Matthew Frosch, M.D., Ph.D.


Physician Investigator (Cl)
Pathology, Mass General Research Institute
Professor of Pathology
Harvard Medical School
Pathologist
Pathology, Massachusetts General Hospital
MD 1987
alzheimer's disease; amyloid beta-peptides; brain; cerebral amyloid angiopathy; echinococcus; fusobacterium infections; lobar hemorrhages; mmp-9; neurofibrillary tangles; oxidative stress; plaque amyloid; tau proteins

My lab aims to understand cerebral amyloid angiopathy (CAA), using mouse models and human tissue. In this disease, the peptide Aβ deposits in the walls of blood vessels and is associated with risk of hemorrhage (‘lobar hemorrhages’). This peptide is the same material that forms the plaques of Alzheimer disease, and nearly all patients with Alzheimer disease have pathologic evidence of CAA as well. CAA also occurs in the absence of histologic evidence of Alzheimer disease, and can present with hemorrhages or with cognitive changes. In clinicopathologic studies, we have found that this latter presentation is associated with the presence of an inflammatory response, often containing giant cells. This subset of patients can have dramatic recoveries of cognitive function after immunosuppressive therapy.

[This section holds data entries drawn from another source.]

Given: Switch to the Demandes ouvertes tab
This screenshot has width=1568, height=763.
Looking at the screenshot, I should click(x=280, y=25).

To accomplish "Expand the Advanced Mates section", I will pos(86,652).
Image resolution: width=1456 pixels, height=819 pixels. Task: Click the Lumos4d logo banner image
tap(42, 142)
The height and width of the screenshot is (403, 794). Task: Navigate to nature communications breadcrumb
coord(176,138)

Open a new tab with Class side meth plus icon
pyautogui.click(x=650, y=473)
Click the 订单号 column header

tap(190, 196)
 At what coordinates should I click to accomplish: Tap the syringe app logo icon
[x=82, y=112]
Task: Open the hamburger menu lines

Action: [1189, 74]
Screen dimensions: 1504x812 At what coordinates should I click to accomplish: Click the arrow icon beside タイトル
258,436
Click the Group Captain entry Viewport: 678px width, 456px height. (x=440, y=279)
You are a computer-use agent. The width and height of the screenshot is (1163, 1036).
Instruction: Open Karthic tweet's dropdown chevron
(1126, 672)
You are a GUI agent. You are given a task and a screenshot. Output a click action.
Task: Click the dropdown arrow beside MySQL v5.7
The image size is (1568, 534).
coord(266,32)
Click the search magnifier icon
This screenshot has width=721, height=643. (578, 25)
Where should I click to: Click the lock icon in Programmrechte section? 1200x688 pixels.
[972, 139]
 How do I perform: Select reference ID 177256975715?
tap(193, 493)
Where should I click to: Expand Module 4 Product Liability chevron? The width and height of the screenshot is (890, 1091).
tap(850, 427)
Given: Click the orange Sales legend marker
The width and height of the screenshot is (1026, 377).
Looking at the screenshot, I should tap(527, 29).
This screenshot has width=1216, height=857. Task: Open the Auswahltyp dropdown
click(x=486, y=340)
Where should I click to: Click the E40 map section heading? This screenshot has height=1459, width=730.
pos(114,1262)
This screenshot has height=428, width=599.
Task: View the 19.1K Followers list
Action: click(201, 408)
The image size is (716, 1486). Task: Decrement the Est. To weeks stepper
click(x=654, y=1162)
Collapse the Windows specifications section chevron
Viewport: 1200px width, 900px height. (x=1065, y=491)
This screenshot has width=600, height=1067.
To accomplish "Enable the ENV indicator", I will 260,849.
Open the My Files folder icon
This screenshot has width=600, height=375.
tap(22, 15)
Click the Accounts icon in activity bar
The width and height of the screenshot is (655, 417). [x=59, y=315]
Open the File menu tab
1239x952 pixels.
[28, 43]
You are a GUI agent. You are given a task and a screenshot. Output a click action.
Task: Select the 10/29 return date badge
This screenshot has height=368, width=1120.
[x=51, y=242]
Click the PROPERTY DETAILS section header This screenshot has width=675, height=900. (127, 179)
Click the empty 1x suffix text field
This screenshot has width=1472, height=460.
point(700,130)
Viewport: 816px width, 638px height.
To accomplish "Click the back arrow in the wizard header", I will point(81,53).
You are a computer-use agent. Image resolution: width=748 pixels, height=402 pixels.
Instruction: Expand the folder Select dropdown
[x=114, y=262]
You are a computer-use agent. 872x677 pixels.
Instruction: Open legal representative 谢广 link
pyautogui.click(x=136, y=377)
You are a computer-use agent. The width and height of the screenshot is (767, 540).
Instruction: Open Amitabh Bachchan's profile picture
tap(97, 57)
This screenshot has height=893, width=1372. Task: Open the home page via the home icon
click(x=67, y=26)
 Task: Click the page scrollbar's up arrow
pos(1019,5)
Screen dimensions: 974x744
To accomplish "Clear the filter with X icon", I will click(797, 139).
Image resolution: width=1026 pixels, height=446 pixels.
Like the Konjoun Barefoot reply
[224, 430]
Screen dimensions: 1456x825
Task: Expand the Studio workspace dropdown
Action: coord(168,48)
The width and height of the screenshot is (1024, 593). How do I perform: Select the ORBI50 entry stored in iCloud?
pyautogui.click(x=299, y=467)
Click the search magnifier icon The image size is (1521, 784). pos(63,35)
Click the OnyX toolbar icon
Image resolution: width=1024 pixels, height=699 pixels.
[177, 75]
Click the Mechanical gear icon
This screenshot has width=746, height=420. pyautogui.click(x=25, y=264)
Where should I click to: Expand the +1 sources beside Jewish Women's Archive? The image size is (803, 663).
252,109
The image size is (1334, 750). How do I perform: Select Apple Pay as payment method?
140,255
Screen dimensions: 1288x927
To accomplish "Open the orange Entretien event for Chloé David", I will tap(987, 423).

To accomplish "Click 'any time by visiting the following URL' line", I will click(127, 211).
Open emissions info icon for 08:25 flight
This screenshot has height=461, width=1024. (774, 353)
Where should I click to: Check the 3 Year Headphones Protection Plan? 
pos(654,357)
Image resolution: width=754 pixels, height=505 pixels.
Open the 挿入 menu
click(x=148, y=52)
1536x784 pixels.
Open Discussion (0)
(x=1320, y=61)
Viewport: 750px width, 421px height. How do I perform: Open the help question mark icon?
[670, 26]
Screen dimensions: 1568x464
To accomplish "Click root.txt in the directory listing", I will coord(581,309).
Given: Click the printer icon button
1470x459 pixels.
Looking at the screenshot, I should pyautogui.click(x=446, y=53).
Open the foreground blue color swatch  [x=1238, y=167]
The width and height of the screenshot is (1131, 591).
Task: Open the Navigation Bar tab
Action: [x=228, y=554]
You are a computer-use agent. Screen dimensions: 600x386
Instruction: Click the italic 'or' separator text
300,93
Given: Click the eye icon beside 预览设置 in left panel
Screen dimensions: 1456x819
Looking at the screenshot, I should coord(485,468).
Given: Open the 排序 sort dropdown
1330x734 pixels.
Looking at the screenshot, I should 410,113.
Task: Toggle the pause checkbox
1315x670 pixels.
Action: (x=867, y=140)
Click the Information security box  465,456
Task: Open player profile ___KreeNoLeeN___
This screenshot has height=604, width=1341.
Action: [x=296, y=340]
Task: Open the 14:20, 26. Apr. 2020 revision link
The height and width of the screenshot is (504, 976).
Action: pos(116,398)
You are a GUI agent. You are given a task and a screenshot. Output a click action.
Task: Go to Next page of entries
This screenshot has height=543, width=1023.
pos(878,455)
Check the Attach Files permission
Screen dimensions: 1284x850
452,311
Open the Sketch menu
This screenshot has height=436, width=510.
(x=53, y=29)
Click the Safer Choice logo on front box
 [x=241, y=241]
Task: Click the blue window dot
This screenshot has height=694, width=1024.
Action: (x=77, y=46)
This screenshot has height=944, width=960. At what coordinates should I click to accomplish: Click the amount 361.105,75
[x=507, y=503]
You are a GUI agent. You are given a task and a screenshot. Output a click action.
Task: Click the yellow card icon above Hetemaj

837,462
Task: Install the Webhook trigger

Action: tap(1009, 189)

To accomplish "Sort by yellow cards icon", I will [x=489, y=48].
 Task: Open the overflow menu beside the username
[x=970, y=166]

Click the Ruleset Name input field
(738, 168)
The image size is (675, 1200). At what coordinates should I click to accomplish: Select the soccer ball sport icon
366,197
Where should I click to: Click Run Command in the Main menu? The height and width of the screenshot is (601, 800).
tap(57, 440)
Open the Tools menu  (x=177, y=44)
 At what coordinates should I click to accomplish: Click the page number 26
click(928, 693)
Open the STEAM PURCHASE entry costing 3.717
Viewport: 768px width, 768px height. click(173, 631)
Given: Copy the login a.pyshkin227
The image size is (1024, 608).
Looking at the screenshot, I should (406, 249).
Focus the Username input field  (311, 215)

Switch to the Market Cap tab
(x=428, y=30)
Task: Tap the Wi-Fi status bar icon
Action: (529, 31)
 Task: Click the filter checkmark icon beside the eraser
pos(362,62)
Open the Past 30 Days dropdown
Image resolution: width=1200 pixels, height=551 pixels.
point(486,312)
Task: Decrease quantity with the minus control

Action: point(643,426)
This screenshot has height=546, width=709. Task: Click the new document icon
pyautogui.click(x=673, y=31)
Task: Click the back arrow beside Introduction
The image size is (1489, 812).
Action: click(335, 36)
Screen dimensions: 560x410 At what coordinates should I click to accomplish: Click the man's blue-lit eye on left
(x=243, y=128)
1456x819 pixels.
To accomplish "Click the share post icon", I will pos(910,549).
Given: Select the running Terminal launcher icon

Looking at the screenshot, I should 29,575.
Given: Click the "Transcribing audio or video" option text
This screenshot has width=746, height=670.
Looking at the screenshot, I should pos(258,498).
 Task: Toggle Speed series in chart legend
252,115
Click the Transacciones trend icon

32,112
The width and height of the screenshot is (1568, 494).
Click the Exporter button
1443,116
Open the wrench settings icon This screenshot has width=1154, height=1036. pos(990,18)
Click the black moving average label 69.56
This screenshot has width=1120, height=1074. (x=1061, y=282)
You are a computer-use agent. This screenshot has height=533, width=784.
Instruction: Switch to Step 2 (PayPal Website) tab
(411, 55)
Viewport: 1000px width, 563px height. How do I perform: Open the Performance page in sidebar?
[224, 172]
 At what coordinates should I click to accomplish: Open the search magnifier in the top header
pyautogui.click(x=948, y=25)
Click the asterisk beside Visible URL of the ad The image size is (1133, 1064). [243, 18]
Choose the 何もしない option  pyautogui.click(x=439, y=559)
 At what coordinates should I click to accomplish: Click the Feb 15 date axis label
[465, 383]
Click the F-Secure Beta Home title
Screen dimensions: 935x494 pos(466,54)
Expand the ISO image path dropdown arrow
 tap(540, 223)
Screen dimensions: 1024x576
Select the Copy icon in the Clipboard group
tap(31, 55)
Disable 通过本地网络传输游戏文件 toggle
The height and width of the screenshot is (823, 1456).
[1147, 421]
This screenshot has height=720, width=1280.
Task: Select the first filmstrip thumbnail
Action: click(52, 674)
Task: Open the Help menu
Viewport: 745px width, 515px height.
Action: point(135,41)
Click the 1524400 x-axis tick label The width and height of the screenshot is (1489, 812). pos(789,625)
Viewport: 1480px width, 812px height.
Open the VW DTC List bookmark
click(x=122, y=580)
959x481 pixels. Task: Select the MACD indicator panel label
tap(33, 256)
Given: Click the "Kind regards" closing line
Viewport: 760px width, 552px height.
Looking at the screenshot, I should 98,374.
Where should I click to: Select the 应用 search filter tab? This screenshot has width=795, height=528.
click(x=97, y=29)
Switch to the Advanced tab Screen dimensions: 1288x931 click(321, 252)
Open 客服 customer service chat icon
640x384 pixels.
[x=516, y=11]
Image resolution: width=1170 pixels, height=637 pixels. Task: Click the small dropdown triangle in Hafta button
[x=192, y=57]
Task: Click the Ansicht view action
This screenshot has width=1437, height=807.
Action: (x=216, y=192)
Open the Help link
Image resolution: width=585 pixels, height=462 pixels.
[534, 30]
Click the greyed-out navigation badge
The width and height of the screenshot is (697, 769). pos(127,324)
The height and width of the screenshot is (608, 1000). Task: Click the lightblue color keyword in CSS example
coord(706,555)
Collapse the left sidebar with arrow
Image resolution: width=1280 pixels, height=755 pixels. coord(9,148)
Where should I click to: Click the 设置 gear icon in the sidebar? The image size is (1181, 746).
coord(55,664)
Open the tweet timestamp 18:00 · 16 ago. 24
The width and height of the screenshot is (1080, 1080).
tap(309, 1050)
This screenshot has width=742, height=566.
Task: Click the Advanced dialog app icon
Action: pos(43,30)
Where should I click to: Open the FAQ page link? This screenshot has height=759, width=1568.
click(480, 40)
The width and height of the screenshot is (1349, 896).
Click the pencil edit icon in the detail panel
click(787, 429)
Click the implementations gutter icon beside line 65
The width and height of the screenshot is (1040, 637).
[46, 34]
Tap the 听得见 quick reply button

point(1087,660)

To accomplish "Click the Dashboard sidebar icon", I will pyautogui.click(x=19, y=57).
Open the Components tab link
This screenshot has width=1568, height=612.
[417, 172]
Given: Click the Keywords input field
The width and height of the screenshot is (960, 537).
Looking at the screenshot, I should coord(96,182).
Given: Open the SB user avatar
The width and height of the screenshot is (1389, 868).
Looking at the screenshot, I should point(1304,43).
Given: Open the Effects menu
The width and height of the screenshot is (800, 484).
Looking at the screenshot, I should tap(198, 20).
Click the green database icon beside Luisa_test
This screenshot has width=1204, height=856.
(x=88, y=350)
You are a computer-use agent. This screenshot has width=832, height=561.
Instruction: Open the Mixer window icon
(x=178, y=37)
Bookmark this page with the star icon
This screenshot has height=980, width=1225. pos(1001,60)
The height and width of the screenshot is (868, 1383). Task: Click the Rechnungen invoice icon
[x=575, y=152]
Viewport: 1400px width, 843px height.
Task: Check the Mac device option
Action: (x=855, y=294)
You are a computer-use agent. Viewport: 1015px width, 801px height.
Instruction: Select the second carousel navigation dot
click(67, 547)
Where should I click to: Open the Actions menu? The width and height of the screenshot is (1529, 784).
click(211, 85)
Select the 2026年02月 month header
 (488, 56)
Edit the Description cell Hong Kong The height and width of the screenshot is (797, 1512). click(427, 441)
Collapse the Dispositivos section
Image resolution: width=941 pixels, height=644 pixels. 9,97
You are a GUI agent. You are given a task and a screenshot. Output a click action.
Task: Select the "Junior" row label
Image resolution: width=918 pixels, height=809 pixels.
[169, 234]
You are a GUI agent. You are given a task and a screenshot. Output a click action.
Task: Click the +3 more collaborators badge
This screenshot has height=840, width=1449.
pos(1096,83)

We are interested in the sequence of events by which Aβ is deposited in blood vessels, what factors determine the distribution of involvement, what the consequences are for the cells of the vessel and how this material can respond to therapeutic interventions that have been shown to alter Aβ deposits in the brain (immunotherapy, gamma-secretase inhibitors). Current topics of particular interest involve the timing of oxidative stress induction by CAA, expression of matrix degrading enzymes such as MMP-9 and induction of apoptosis in vascular smooth muscle cells. We use serial in vivo multiphoton imaging with specific probes for these various processes and link the spatial and temporal distribution of the pathologic changes with the development of CAA. We complement these studies with immunohistochemistry, image reconstruction and laser capture microdissection to define alterations in gene expression that occur in smooth muscle cells in the proximity of amyloid deposits of CAA. Finally, our observations in mouse models of CAA can be validated through the use of human autopsy tissue, collected through the Massachusetts Alzheimer Disease Research Center Neuropathology Core.


I also work with a range of collaborators to understand the relationship between neuropathologic findings in the setting of disease – including Alzheimer disease, Parkinson disease, Amyotrophic Lateral Sclerosis and others – and other biochemical or functional markers of disease. These studies include advancing imaging methods (DTI, OCT and others) as well as various genetic studies (deep sequencing as well as GWAS), cell biology and structural biology.